**TASK STATEMENT:**
Rewrite the data below as a numbered list, leaving out blank lines and covering only the lines from the one containing "This screenshot has width=640, height=440." through the one containing "center [1300, 1632].", inclusive.

**SOURCE MATERIAL:**
'''
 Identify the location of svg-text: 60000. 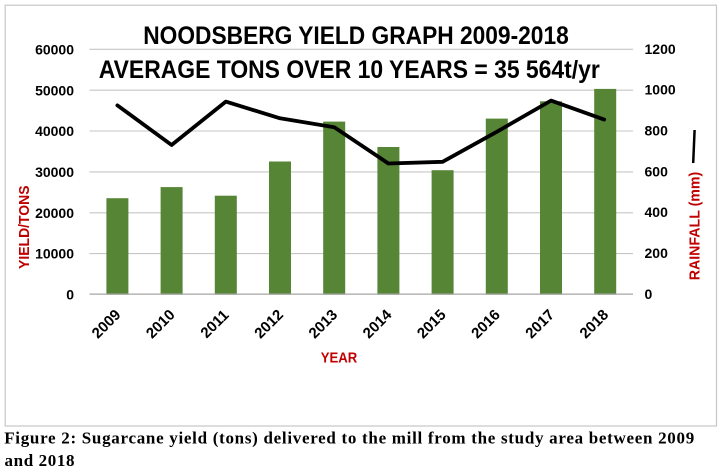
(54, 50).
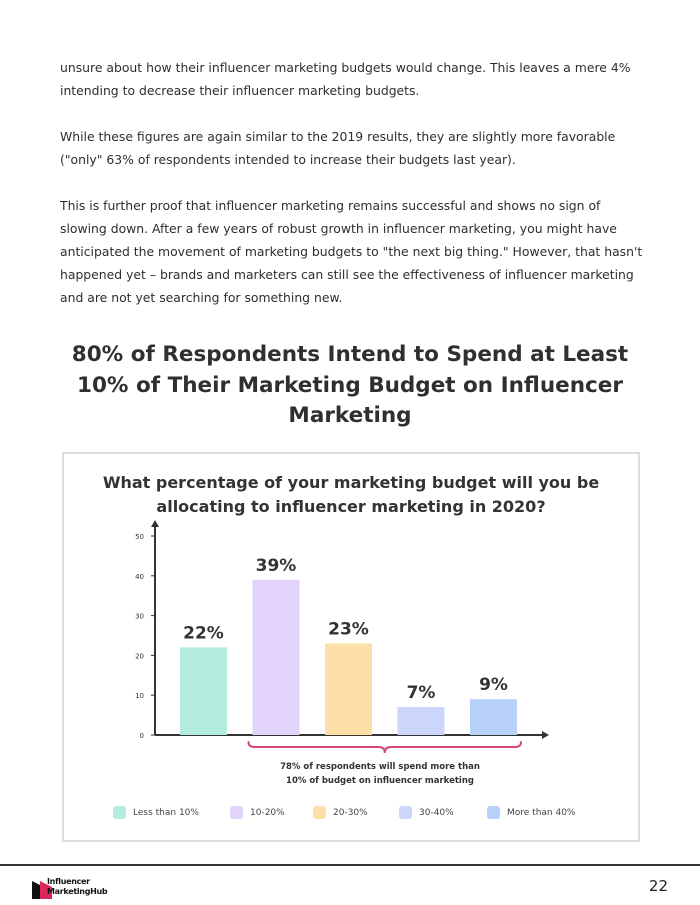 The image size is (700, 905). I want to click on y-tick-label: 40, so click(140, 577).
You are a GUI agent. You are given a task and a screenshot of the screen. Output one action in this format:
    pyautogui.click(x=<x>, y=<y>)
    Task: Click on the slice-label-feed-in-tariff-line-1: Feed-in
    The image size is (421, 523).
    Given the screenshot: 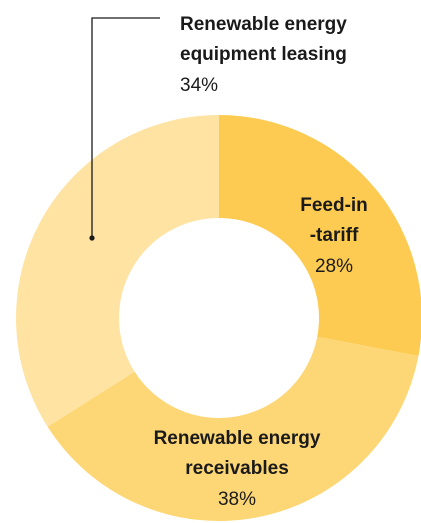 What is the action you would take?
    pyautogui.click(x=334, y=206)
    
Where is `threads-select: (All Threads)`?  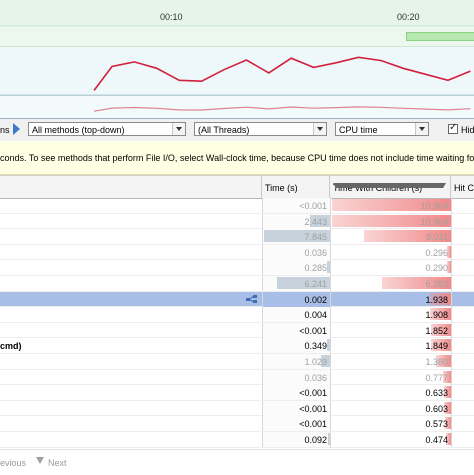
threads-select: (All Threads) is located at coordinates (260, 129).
'''
'''
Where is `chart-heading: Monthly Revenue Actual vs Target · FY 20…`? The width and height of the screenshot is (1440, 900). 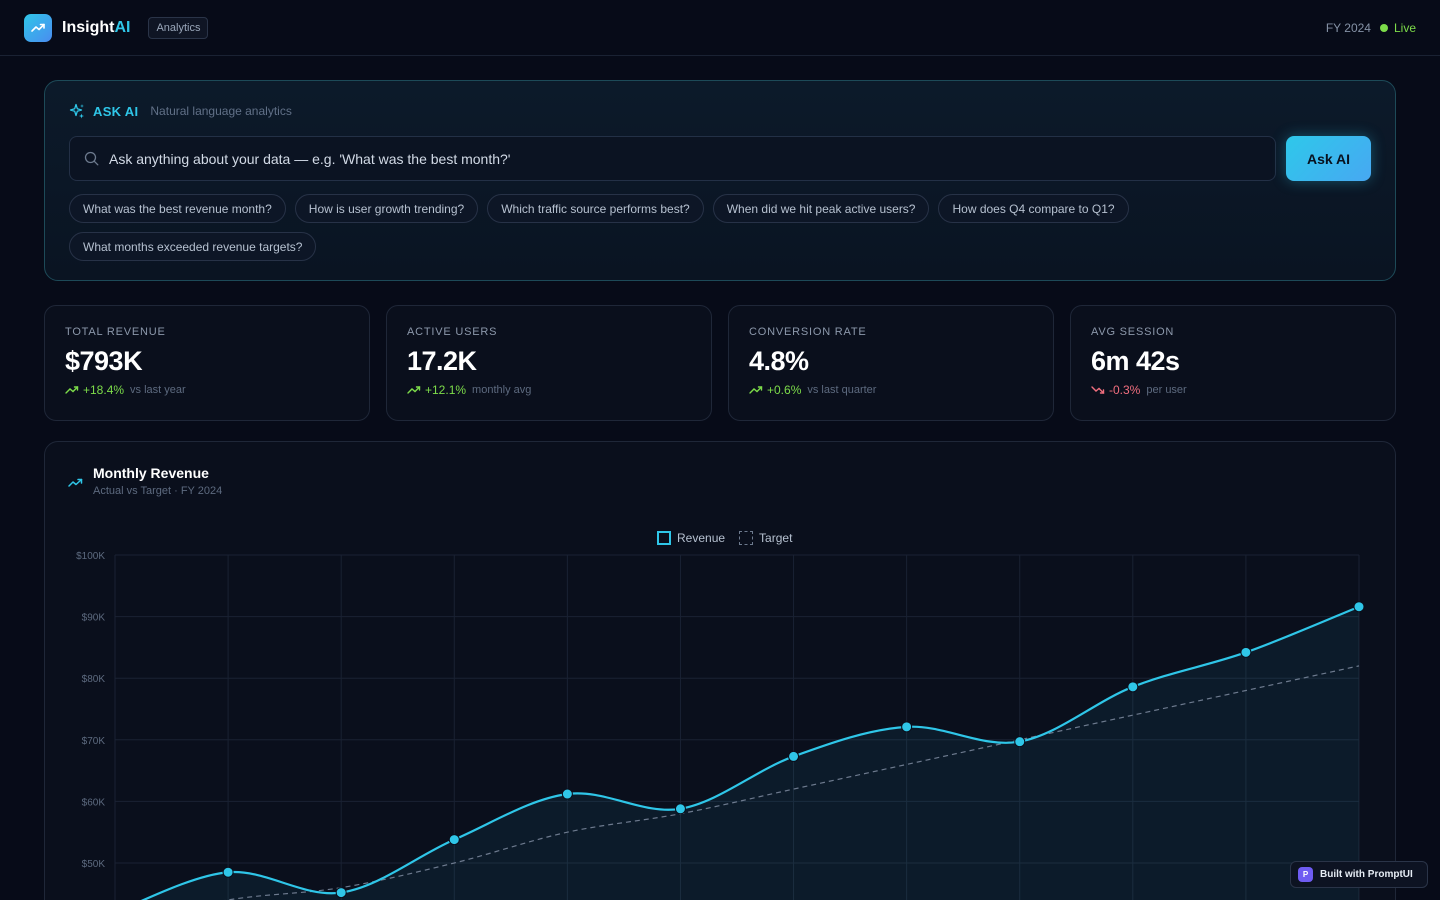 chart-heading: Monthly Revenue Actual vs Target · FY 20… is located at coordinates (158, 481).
'''
'''
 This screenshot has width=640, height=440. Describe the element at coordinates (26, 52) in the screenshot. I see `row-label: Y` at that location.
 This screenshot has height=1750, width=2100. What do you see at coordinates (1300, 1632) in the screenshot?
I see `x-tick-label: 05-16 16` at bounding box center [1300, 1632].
'''
**EXERCISE ANSWER:**
1.  This screenshot has width=640, height=440. Describe the element at coordinates (26, 52) in the screenshot. I see `row-label: Y` at that location.
2.  This screenshot has height=1750, width=2100. What do you see at coordinates (1300, 1632) in the screenshot?
3. I see `x-tick-label: 05-16 16` at bounding box center [1300, 1632].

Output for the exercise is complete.